Estimating Thermal Radiation of Vertical Jet Fires of Hydrogen Pipeline Based on Linear Integral and Machine Learning
Abstract
Accurate and efficient prediction of thermal radiant of hydrogen jet fire is important to schedule safety design and emergency rescue program for hydrogen pipelines. In response, this paper proposes a novel Optuna-improved back propagation neural network (Optuna-BPNN) to estimate hydrogen jet flame radiation. A linear integral approach incorporating leakage rate and jet flame length is theoretically derived to establish dataset for machine learning. Then the Optuna tool is employed to optimize the initial weights and thresholds of the BP neural network. Input matrix of the Optuna-BPNN model includes pipeline diameter, leakage aperture size and hydrogen pressure. 8 sets of experimental data are employed to verify its correctness.
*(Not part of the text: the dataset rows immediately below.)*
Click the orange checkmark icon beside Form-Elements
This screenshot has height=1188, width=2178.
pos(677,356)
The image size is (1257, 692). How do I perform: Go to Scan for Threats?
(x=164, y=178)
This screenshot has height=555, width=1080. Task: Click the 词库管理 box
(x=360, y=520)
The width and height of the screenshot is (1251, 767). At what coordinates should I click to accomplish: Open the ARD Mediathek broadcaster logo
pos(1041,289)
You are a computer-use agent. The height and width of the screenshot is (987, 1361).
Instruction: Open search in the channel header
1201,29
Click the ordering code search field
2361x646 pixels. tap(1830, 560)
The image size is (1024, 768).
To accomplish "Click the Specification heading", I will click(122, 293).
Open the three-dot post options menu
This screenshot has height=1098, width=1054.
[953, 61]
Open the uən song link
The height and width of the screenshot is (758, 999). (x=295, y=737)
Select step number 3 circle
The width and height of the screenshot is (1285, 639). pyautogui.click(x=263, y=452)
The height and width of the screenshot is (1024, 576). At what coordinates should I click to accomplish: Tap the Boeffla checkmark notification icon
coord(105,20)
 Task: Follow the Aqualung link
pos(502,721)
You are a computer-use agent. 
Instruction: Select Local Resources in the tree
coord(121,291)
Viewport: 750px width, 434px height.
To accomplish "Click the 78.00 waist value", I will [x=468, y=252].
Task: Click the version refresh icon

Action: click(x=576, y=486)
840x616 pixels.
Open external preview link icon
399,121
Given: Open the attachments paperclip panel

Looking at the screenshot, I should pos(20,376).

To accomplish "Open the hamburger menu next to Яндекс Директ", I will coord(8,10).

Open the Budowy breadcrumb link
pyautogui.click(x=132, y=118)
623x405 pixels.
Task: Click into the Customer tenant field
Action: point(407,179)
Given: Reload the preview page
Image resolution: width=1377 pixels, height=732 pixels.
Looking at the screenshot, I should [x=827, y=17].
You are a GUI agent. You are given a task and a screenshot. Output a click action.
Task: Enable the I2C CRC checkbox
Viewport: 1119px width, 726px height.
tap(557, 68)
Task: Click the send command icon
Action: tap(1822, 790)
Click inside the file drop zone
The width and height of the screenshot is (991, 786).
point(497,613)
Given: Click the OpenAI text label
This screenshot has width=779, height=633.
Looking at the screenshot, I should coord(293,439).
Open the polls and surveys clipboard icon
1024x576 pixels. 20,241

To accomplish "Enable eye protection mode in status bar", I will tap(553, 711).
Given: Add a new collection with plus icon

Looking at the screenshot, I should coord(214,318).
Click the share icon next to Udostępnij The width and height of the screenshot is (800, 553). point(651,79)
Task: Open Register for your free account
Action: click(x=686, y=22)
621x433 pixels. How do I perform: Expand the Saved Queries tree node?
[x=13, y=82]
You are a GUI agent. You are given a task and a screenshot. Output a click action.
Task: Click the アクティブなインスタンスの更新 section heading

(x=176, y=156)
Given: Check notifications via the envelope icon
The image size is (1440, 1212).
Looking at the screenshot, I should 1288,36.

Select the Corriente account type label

When the abnormal data is excluded, the predicted thermal radiation of hydrogen jet fire agrees quite well with experimental results, with average and maximum deviations being 12.4% and 24.4% respectively. Using the linear integral approach, 32,670 thermal radiation data points are generated to train and test the Optuna-BPNN model. The maximum deviation between predicted and theoretical radiant heat flux for training and testing sets are only 4.5% and 6.2%, respectively. Parallel comparison trials using 6 different machine learning algorithms show that the Optuna-BPNN model gives the best mean absolute error, root mean square error and determination coefficient, which proves the effectiveness and feasibility of the developed OptunaBPNN model in predicting thermal radiation of hydrogen pipeline jet fires.